Although India ended the day still pondering over the team selection and thinking whether they were one bowler short, at the start of the day, it was India’s highest wicket-taker in 2016, (who is also the highest run-scorer this year) Ravichandran Ashwin, and his partner-in-crime Ravindra Jadeja, who were the topics of discussion. New Zealand’s perceived weakness against spin was talked about and so was the possibility of India’s first innings score being enough for the game, after reminiscing the match results against South Africa last year.
Williamson and Latham thwart the spin threat
What was not given a second thought, though, was the class that Williamson possessed, and while anything is possible on the remaining three days, the way the New Zealand captain batted on Day 2 is enough substance to prove that the Indians aren’t going to spin the web around him that easily. More importantly, and perhaps more surprisingly, it was Latham’s innings that helped shape up the game.
It wasn’t just the fluent strokeplay or the ability to put bad balls for boundaries that set them apart. Rather, it was their continuous rotation of the strike that made the difference and spoiled the plans that Kohli and his bowlers devised at different stages.
Williamson’s defence was a treat to watch, especially how he read the length early, covered the line of the ball and presented the full face of the bat. The only thing that gave him away was his reaction after he nicked a Jadeja delivery to the keeper, even as the umpire failed to spot that. Other than that, throughout his 115-ball innings, the skipper looked supremely confident in his strokeplay.
Latham, on the other hand, was surprisingly good against spin. While the odd delivery that spun sharply and bounced did beat his bat, but barring the bat-pad to KL Rahul – which hit the Indian fielder’s helmet, before resting in his hands – Latham’s innings was solid. He used the sweep shot to good effect, and whenever there was a hint of space offered outside off, the Kiwi was quick to latch on to it.
Equally good against the pacers
Together, Williamson and Latham put up an unbeaten stand of 117 runs for the second wicket and finished with scores of 65 and 56 to their names respectively. Incidentally, this was the first 100-run stand by a foreign batting pair on Indian soil since 2013.
It wasn’t just the spinners that were dealt with. The pacers as well, in Umesh Yadav and Mohammad Shami, were negotiated with some skill. While Shami and Umesh were given only a few overs with the new ball, when they were brought back with the old ball, to extract whatever reverse swing that was on offer, the Kiwi duo was up for it too.
Shami was slammed straight down the ground on one occasion, and was clipped off the pads towards square leg on another by Latham, while Williamson pulled an Umesh Yadav short ball, that was barely waist high, with some disdain through midwicket.

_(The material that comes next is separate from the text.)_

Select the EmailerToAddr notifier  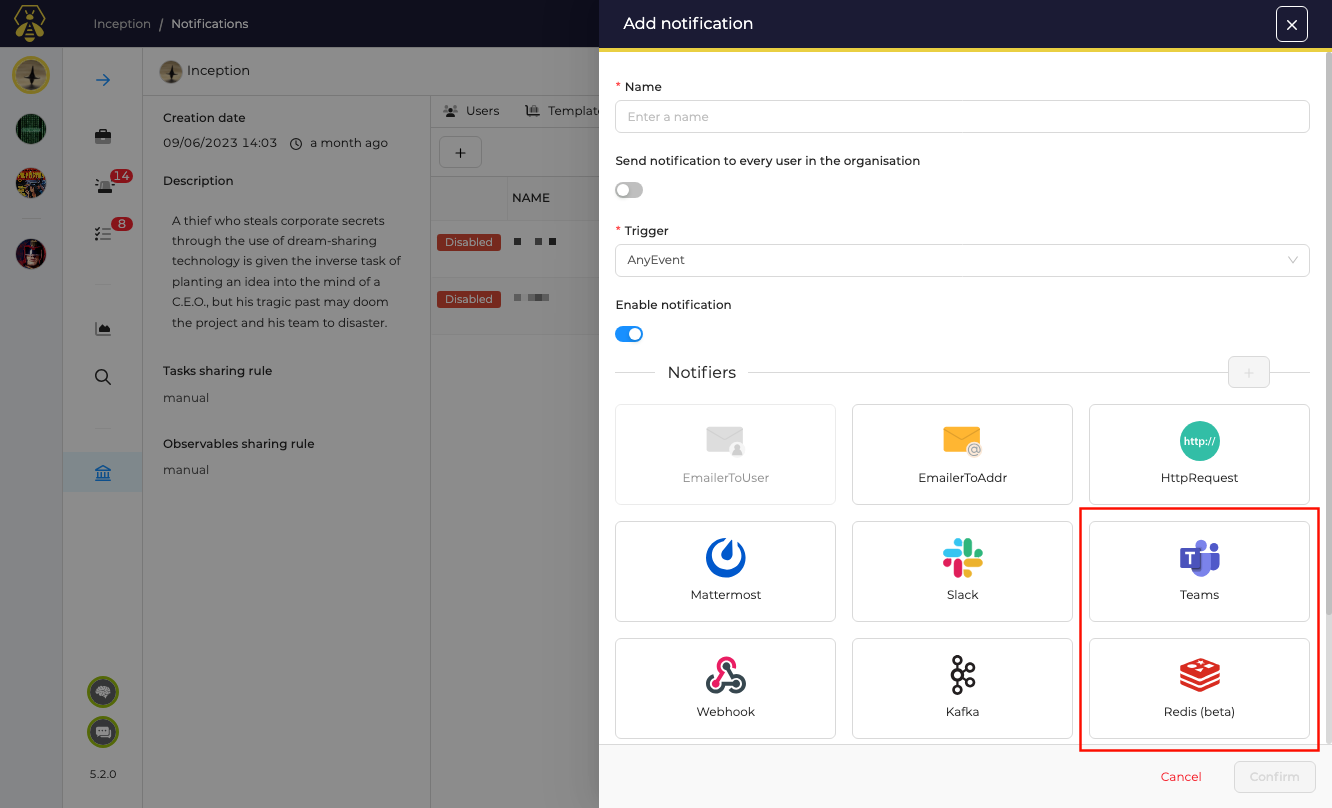pos(962,454)
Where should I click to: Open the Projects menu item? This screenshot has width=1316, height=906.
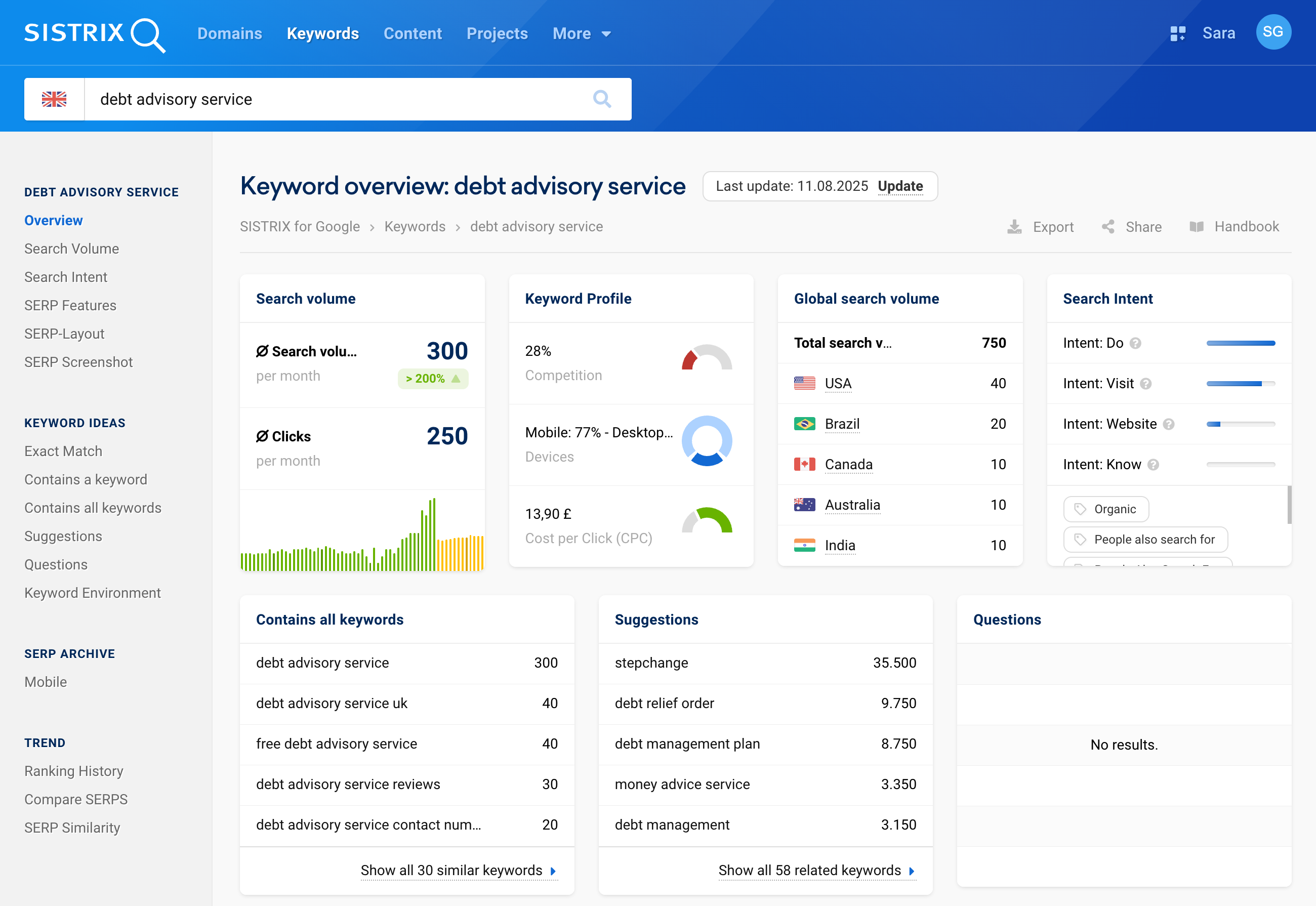click(x=497, y=33)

There was a short span of a morale-boosting victory for the Kiwis, when Murali Vijay, for one over, was asked to conjure up a golden arm. He produced a peach – a ball that pitched full and just on off and spun sharply away from the left-handed Latham – but immediately followed it with a short and wide ball that was thumped through the covers for four.
That was that for Vijay, as far as bowling his off-spinners was concerned, and the tired Indian bowlers went to tea with absolutely no success in the second session.